If the hatred truly were "beyond words" it could not have found expression, let alone expression in a poem. Here, form has "disciplined" the hatred to which the lines allude into the obviously very different mood and feeling that we get from reading the poem itself. The playful rhyme of "gutter" to "utter" has the peculiar subsidiary grace of suggesting the guttural tone in which the poem thinks of itself as being uttered. In his "'Letter' to The Amherst Student" Frost says that, so long as we have form to go on, we are "lost to the larger excruciations" (CPPP 740). "Beyond Words" helps us see what he means. Resources of rhythm and rhyme transform darker, chaotic emotions into the lighter, altogether more manageable one of what Frost liked to call "play." In "Beyond Words" this "play" is also felt in the tension between the iambic rhythms that underlie the lines and the more agitated rhythms of the spoken phrases. The only true "materialist," Frost explains in "Education by Poetry," is the person who gets "lost in his material" without a guiding metaphor to throw it into shape (CPPP 724). Here, a metaphor comparing icicles along a gutter to an "armory of hate," together with the sonic equation of "gutter" to "utter," essentially tame a troubling experience. "Beyond Words" offers an example of how hatred can find a profitable, even redemptive outlet—just as an urge toward self-relinquishment may find its outlet in "Stopping by Woods on a Snowy Evening."

———————-

Another implication of Frost's reading of "Stopping by Woods" is that any distinction between form and theme must remain provisional. Relative to readings of "Stopping by Woods" as a poem concerned with possibilities of self-annihilation, Frost’s own reading seems rather too exclusively fixed upon form and doubtless has struck many readers as evasive. But in the context of the essay in which his reading of the poem appears, "The Constant Symbol," that reading is quite thematic in its concerns, not at all formalistic—as should presently become clear. And in the larger work comprising both the poem and his commentary on it, Frost is in fact interested in destabilizing the oppositions of theme to form and of content to form.

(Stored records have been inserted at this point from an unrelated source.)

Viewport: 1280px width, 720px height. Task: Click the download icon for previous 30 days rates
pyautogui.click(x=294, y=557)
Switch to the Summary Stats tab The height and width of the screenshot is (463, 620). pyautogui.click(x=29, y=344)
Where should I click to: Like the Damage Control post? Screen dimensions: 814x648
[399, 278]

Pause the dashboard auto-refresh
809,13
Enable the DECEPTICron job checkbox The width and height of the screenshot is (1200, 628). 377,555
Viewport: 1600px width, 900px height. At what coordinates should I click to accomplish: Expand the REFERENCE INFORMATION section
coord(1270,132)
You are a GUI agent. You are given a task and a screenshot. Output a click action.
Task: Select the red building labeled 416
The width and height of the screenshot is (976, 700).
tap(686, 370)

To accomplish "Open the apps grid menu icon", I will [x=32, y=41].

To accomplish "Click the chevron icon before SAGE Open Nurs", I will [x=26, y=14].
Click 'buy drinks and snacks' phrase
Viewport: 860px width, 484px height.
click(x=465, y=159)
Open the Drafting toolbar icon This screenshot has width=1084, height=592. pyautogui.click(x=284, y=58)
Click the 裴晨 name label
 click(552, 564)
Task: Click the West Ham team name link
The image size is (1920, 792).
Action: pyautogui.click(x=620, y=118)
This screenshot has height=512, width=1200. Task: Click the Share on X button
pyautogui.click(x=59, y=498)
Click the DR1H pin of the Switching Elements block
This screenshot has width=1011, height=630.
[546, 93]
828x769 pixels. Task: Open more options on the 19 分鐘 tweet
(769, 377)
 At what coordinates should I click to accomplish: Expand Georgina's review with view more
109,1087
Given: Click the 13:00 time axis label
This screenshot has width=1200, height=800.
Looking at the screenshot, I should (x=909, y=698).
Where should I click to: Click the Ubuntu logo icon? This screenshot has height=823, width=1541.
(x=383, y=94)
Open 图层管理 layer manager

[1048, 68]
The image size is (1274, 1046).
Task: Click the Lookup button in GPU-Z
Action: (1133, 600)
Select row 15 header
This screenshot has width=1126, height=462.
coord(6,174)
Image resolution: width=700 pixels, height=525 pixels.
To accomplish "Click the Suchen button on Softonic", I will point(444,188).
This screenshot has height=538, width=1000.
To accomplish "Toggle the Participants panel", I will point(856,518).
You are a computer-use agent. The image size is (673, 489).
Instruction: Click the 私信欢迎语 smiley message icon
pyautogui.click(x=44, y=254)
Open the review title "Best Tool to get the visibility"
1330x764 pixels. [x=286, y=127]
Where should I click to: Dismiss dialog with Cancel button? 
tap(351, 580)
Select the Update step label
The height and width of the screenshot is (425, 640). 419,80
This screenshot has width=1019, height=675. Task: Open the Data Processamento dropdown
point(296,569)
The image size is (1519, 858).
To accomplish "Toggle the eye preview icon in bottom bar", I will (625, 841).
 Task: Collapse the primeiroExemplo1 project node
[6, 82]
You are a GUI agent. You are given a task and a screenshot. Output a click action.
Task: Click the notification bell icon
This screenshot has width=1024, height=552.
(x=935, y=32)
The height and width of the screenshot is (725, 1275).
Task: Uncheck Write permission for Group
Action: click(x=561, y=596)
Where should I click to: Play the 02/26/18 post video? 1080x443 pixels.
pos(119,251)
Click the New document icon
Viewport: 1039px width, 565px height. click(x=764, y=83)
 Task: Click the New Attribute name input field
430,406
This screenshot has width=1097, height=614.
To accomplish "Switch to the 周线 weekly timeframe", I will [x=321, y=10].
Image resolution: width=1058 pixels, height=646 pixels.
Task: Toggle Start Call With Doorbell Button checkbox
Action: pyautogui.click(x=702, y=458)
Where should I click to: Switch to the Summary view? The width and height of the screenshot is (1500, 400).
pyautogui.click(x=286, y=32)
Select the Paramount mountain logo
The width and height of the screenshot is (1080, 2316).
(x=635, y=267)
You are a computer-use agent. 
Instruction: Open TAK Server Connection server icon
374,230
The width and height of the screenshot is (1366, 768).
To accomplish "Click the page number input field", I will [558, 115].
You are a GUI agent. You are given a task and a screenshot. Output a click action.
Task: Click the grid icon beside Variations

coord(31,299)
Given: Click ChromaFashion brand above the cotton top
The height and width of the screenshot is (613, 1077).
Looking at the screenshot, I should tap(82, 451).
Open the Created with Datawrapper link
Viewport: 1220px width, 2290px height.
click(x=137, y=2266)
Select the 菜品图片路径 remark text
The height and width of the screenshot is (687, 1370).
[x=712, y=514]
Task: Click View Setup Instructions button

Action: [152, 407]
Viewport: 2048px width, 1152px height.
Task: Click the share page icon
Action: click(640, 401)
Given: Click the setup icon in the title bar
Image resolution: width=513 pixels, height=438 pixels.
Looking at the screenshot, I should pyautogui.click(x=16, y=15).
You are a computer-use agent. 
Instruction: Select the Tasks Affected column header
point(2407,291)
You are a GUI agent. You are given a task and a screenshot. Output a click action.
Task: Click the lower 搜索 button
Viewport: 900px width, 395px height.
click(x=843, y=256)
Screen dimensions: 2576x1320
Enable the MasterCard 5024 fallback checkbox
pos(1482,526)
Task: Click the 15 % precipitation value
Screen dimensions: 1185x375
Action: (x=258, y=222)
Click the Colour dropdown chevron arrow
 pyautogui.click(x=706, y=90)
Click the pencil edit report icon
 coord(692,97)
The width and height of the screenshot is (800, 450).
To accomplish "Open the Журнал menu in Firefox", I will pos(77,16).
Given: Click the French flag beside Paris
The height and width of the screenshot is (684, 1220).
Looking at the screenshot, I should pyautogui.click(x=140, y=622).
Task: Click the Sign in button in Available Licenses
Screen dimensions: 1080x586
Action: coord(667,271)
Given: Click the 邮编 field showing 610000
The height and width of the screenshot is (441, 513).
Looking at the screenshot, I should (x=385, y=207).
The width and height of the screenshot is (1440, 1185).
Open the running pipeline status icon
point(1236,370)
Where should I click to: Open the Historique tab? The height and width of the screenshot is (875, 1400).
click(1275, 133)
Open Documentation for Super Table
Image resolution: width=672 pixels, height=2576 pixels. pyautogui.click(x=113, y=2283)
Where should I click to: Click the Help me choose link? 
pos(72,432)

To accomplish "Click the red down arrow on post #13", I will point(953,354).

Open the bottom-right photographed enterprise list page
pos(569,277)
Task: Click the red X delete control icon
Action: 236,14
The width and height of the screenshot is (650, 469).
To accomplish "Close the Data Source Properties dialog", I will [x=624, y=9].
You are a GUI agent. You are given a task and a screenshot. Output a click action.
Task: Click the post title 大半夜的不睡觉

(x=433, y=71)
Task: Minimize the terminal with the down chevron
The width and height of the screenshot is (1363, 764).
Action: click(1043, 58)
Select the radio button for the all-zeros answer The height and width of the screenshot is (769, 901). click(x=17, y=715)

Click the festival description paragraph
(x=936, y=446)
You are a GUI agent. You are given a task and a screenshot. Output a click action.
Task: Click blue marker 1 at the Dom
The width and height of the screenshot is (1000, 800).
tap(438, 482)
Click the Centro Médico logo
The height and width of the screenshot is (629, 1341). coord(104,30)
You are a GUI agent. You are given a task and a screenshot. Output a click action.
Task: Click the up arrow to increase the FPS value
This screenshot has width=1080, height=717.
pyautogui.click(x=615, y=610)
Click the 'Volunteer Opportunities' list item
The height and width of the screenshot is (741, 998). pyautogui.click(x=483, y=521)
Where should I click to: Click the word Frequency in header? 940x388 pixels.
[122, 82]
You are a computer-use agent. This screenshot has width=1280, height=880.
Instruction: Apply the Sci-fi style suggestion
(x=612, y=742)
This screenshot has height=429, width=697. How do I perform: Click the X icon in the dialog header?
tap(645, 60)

Three terms concern us: content, theme, form. In approaching some poems it is necessary first to describe the content. Reading Wallace Stevens's poem "The Emperor of Ice Cream," for example, we may say that it describes a funeral—a statement about content. (By contrast, nothing could be plainer than the content of most of Frost's lyrics, especially "Stopping by Woods.") In any event a critic needs some intelligible ground against which to work in speaking of the theme, or if you prefer, the "concern" of the poem—what it aims to draw our attention to as readers of poetry. What the poem "has in mind" is not to be confused with what it "has in view," though the two categories often overlap. "The Emperor of Ice Cream" may or may not have a funereal theme; "Stopping by Woods" mayor may not be "thinking" of a man in a sleigh. Form is still another matter, and to address it a critic usually has to define and stabilize for purposes of investigation some notion of theme to work against. Which yields these three (somewhat unstable) concepts: what a poem describes—its content; what it has in mind—its theme; and how it holds together—its form.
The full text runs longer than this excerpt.